Spread only an area that can be tiled in 10 to 15 minutes (or while surface is still tacky). Press tile into mortar with a slight twisting motion. To prevent any voids or air pockets under the tile, use a small block of wood or rubber mallet and carefully tap the top of each tile to insure complete contact with mortar.
Do Not Walk on Tile for 24 Hours
After the mortar has dried 24 hours, you are ready to grout. There are a variety of grout colors available to enhance the look of your tile floor. When working with grout it is mandatory to keep conditions as consistent as possible throughout the job: moisture, temperature, mixing and application.
Mix the grout powder as instructed on bag to a consistency like toothpaste. It is better to mix no more than can be used within 20 minutes. Mix each batch until all the pigments are dispersed and wet. Allow the grout to stand as instructed on the package. The proportion of powder to water and the mixing time for each batch should be identical.

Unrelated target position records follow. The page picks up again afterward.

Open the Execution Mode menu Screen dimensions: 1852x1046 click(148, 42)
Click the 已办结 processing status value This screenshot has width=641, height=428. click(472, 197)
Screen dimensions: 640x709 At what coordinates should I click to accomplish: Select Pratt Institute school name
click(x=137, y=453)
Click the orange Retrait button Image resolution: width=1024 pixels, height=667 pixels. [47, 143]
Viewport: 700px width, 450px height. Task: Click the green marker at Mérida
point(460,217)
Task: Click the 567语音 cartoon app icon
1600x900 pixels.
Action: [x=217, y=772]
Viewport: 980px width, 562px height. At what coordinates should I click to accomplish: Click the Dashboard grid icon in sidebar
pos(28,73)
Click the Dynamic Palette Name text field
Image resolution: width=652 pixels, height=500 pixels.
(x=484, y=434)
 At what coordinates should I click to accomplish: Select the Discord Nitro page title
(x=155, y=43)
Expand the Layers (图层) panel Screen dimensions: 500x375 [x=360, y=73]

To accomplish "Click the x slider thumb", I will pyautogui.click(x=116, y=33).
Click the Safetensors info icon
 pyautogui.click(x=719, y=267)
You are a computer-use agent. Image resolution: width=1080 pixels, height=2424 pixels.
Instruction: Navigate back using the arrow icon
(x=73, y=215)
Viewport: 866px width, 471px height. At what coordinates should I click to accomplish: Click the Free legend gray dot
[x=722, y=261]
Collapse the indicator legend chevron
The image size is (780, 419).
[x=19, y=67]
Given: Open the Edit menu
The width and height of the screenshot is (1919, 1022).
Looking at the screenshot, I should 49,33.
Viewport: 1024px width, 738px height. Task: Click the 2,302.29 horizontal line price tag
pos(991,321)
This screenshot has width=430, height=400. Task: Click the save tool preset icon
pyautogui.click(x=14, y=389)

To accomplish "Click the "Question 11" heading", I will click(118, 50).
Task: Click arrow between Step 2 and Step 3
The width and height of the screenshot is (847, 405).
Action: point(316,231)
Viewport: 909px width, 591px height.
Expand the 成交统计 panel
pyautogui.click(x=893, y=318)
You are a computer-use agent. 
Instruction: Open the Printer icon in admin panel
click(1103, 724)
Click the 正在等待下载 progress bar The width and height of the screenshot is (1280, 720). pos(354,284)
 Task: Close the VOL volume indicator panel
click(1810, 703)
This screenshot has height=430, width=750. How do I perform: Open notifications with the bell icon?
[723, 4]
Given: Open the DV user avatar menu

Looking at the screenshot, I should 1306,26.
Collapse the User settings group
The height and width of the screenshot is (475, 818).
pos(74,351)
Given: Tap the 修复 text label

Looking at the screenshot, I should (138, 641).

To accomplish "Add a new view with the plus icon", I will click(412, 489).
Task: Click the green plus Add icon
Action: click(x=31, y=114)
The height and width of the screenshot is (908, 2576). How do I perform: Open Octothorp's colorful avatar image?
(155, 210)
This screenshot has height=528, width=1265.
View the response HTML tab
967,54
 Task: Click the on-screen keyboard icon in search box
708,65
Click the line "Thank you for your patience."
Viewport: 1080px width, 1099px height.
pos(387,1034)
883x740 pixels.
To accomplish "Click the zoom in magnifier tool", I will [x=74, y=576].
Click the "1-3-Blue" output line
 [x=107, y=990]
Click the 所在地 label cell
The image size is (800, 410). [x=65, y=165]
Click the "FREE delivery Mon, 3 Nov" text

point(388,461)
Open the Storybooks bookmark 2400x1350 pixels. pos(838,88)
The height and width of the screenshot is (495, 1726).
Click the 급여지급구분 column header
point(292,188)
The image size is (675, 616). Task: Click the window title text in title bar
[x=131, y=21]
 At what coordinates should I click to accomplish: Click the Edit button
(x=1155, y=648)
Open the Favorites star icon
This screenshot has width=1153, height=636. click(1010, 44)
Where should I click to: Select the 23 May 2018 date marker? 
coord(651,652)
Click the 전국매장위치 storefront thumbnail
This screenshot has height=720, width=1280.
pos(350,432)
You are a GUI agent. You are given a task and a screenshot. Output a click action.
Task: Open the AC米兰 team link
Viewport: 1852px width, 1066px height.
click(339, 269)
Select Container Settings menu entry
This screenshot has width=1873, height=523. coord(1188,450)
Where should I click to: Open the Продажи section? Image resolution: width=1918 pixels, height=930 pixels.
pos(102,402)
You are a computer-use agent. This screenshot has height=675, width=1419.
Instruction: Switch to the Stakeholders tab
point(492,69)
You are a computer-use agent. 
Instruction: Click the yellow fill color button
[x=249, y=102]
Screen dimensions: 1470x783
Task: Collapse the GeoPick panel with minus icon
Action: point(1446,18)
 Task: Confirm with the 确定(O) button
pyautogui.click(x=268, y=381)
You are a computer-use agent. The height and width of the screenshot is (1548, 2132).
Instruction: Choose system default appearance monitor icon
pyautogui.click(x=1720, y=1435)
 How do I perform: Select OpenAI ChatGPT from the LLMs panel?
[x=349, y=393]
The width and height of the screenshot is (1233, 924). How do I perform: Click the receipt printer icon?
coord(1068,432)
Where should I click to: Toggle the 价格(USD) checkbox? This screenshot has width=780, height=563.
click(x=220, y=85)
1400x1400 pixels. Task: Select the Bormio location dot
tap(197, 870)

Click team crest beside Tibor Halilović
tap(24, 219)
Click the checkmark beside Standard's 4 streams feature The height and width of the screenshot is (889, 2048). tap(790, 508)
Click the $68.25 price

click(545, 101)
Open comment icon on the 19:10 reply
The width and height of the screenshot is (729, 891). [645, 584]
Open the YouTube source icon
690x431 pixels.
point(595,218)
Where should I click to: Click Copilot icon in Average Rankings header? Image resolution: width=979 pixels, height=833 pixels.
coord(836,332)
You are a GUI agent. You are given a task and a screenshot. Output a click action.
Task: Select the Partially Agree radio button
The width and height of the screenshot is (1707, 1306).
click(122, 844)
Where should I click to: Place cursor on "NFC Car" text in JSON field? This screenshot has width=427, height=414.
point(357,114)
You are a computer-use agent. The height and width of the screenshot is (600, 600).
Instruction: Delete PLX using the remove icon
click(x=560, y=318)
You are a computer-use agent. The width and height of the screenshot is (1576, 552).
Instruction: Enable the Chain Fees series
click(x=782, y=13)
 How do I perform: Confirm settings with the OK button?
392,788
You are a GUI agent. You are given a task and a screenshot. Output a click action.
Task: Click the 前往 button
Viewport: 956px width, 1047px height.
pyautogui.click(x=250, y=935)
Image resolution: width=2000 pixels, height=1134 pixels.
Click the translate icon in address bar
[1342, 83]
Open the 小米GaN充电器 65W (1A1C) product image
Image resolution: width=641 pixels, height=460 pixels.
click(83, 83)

Use a grout float to work the grout into the tile joints. Skim off the excess grout with the edge of the Grout Float and wipe the tile immediately with a damp sponge. Rinse the sponge frequently and change the rinse water regularly. It is better to grout small areas at a time so no grout will dry on the face of the tile. Remove all of the grout with the exception of a fine film. This film can be buffed off in 30 to 45 minutes using a clean, dry cloth. For particularly tough areas where grout was inadvertently left on the tile after the clean-up phase, use a grout haze remover with a scrub pad.